Da questo punto di vista il Giappone ha dato lezioni a politici ed epidemiologi di casa nostra: tutto questo è stato possibile senza mai introdurre un lockdown come quello visto a primavera in Italia, limitandosi a dichiarare lo stato d’emergenza e chiedendo ai cittadini di rispettare stringenti normative igieniche e consigliando riduzioni degli orari dei negozi. Così facendo il Giappone ha limitato parte dei danni economici della pandemia e, qualche giorno fa, ha sottoscritto uno storico accordo commerciale con 14 altre nazioni asiatiche tra le quali Ci a e Corea del Sud, che contribuirà a dare impulso ad un’economia che si regge sui consumi individuali per oltre il 60% del prodotto interno lordo. Il risultato? una crescita del P.I.L. nell’ultimo trimestre pari al 5% (contro una perdita dell’ 8% nel trimestre precedente) e la borsa di Tokyo vicina ai massimi di sempre.
Le similitudini con l’Italia però non finiscono qui: una grandissima propensione al risparmio, grandi capacità tecniche, nessuna materia prima in casa, forte dipendenza dalle esportazioni… Ma mentre in Italia il declino economico si fà più tetro, il Paese del sol levante è oggi-quasi in tutto- ai primissimi posti al mondo nonostante trent’anni di (asserita) stagnazione e l’evidente sovrappopolazione. Come è possibile? Qualcuno mi fa notare che in Giappone -a differenza che da noi- lavorano proprio tutti, che il sistema dei valori etici e sociali è molto forte e che la dedizione all’impresa di appartenenza e agli impegni morali della popolazione è leggendaria. Ma è altrettanto vero che -nonostante numerosi scandali e molto ricambio della classe politica- l’assistenza sociale alle classi più deboli non è mai stata fatta mancare, così come i sussidi alle attività produttive, considerate il pilastro dell’organizzazione sociale.

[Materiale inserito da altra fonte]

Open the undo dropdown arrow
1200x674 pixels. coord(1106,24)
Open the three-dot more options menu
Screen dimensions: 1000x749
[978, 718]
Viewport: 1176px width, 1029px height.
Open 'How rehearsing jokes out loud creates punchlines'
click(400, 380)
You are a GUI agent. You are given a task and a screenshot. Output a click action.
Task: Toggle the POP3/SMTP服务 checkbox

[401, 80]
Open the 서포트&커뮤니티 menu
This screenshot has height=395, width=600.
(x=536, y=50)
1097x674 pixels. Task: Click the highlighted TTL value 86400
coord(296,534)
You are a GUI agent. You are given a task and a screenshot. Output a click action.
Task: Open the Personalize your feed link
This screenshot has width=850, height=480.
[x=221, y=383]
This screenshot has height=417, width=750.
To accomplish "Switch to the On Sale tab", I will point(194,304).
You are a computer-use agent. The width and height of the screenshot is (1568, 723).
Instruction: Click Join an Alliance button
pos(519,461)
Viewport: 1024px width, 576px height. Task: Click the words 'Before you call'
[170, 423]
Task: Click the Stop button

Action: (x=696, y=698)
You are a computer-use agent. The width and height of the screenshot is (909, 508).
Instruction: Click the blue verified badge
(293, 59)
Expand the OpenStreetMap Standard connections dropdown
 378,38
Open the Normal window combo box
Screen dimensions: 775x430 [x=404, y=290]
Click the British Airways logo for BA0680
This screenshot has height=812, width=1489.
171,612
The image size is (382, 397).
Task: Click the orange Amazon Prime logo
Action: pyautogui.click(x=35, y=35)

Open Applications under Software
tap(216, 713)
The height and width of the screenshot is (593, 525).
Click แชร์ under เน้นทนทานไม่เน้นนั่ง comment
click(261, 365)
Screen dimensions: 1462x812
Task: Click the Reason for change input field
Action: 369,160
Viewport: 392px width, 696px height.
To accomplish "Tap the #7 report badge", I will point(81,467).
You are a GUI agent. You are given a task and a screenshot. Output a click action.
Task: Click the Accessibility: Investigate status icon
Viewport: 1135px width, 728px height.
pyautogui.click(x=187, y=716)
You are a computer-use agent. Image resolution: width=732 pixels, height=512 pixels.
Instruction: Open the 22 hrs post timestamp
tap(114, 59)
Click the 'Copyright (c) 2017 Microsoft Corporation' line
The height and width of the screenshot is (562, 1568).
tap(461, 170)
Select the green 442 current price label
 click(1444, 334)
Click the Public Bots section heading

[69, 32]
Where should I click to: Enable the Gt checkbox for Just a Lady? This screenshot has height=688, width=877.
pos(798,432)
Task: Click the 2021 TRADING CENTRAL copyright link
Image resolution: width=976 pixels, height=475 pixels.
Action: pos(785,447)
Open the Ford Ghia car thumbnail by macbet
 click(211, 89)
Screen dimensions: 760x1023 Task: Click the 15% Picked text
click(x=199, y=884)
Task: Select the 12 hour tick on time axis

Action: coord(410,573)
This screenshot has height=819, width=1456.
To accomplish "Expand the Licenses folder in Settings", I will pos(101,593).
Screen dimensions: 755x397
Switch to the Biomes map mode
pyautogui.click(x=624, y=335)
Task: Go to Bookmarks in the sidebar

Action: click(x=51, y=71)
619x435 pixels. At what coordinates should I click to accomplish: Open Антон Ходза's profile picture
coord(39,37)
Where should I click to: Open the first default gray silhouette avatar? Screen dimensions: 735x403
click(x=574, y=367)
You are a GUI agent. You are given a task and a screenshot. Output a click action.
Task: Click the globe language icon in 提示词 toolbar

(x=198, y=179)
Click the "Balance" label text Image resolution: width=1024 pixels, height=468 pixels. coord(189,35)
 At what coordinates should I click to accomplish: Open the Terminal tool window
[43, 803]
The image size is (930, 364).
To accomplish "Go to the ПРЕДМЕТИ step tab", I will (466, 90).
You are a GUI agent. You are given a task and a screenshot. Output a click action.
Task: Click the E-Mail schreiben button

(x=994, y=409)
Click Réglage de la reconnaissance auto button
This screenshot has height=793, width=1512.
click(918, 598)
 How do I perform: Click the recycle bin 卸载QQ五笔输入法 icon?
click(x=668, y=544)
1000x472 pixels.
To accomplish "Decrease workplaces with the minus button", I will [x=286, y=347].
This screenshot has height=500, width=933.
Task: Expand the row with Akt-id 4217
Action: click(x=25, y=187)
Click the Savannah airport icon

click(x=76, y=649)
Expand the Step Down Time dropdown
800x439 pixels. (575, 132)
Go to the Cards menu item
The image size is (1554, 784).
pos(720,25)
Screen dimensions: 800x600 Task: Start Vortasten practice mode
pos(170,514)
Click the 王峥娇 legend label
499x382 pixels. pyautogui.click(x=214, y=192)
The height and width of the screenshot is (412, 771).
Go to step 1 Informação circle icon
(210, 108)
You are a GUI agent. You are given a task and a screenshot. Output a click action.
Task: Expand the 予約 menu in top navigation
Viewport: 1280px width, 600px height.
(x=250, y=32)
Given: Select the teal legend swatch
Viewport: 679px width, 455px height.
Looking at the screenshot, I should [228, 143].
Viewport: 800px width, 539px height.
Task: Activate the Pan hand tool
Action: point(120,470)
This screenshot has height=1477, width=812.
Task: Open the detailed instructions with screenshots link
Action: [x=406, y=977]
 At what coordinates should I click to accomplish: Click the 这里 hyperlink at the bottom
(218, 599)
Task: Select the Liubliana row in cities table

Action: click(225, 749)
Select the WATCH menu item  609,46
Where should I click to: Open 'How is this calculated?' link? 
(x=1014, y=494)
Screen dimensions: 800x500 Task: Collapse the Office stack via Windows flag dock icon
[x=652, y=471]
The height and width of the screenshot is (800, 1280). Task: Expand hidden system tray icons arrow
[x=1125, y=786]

Non per niente quasi mai un giapponese viene licenziato, quasi mai cambia casacca aziendale e tutti lavorano fino a tarda età. In Italia lavorano (a qualsiasi titolo, anche stagionale) 23 milioni di cittadini su una popolazione di oltre 60 milioni (cioè il 38%) mentre in Giappone su una popolazione di 126,5 milioni (con ultra-sessantacinquenni pari al 29% ma che costituiscono il 13,3% della popolazione attiva, cioè ogni 7,5 persone attive c’è un ultra-sessantacinquenne) quelli che lavorano sono il 65%, dunque il quadruplo dei lavoratori italiani e il doppio in percentuale sul totale della popolazione!
Ovviamente ora il Giappone guarda con apprensione alle sorti dei giochi olimpici di Tokyo, che avrebbero dovuto tenersi nell’estate 2020 e che sono stati spostati al giugno 2021, ma che a quella data -giurano- “si terranno comunque”. Una vera e propria iattura dal momento che il turismo stava letteralmente decollando in Giappone poco prima della pandemia.
Nel corso dell’ultima settimana poi i corsi della Borsa di Tokyo sono tornati ai massimi dal 1991 sfiorando i 30.000 punti dell’indice Nikkei, per poi assestarsi poco al di sotto. Un segno che adesso anche gli stranieri stanno investendo in Giappone e che la sequela di buone notizie che riguardano il Paese e la sua intera area geografica potrebbe non fermarsi qui. Speriamo sia di buon auspicio anche per il nostro Paese!